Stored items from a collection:
════

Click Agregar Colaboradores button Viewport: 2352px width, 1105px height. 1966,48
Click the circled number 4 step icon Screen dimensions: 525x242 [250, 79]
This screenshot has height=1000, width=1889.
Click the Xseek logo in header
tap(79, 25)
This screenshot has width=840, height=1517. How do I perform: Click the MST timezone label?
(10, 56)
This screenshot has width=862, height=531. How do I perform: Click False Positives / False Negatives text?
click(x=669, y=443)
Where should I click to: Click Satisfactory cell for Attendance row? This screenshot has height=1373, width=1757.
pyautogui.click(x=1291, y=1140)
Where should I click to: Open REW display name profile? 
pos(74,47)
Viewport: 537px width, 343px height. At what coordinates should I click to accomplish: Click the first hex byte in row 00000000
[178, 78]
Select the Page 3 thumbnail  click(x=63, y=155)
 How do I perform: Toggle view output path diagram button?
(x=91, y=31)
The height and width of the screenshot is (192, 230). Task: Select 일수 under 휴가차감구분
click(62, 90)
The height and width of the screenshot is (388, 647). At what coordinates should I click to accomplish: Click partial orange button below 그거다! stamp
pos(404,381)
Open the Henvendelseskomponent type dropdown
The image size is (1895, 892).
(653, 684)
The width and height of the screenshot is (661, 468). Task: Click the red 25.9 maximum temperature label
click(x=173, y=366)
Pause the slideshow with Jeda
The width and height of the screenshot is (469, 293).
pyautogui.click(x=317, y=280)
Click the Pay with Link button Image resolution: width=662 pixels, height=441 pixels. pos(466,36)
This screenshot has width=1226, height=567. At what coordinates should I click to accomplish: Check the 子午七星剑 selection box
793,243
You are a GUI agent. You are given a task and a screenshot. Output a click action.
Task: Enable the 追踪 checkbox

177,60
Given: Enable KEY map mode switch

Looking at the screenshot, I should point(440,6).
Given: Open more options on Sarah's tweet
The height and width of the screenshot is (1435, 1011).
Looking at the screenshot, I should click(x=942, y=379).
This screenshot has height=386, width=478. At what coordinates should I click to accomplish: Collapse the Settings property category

════

- [What you have to do]: Set every record down again exactly as written.

- [Answer to the problem]:
Click Agregar Colaboradores button Viewport: 2352px width, 1105px height. 1966,48
Click the circled number 4 step icon Screen dimensions: 525x242 [250, 79]
This screenshot has height=1000, width=1889.
Click the Xseek logo in header
tap(79, 25)
This screenshot has width=840, height=1517. How do I perform: Click the MST timezone label?
(10, 56)
This screenshot has width=862, height=531. How do I perform: Click False Positives / False Negatives text?
click(x=669, y=443)
Where should I click to: Click Satisfactory cell for Attendance row? This screenshot has height=1373, width=1757.
pyautogui.click(x=1291, y=1140)
Where should I click to: Open REW display name profile? 
pos(74,47)
Viewport: 537px width, 343px height. At what coordinates should I click to accomplish: Click the first hex byte in row 00000000
[178, 78]
Select the Page 3 thumbnail  click(x=63, y=155)
 How do I perform: Toggle view output path diagram button?
(x=91, y=31)
The height and width of the screenshot is (192, 230). Task: Select 일수 under 휴가차감구분
click(62, 90)
The height and width of the screenshot is (388, 647). At what coordinates should I click to accomplish: Click partial orange button below 그거다! stamp
pos(404,381)
Open the Henvendelseskomponent type dropdown
The image size is (1895, 892).
(653, 684)
The width and height of the screenshot is (661, 468). Task: Click the red 25.9 maximum temperature label
click(x=173, y=366)
Pause the slideshow with Jeda
The width and height of the screenshot is (469, 293).
pyautogui.click(x=317, y=280)
Click the Pay with Link button Image resolution: width=662 pixels, height=441 pixels. pos(466,36)
This screenshot has width=1226, height=567. At what coordinates should I click to accomplish: Check the 子午七星剑 selection box
793,243
You are a GUI agent. You are given a task and a screenshot. Output a click action.
Task: Enable the 追踪 checkbox

177,60
Given: Enable KEY map mode switch

Looking at the screenshot, I should point(440,6).
Given: Open more options on Sarah's tweet
The height and width of the screenshot is (1435, 1011).
Looking at the screenshot, I should click(x=942, y=379).
This screenshot has height=386, width=478. At what coordinates should I click to accomplish: Collapse the Settings property category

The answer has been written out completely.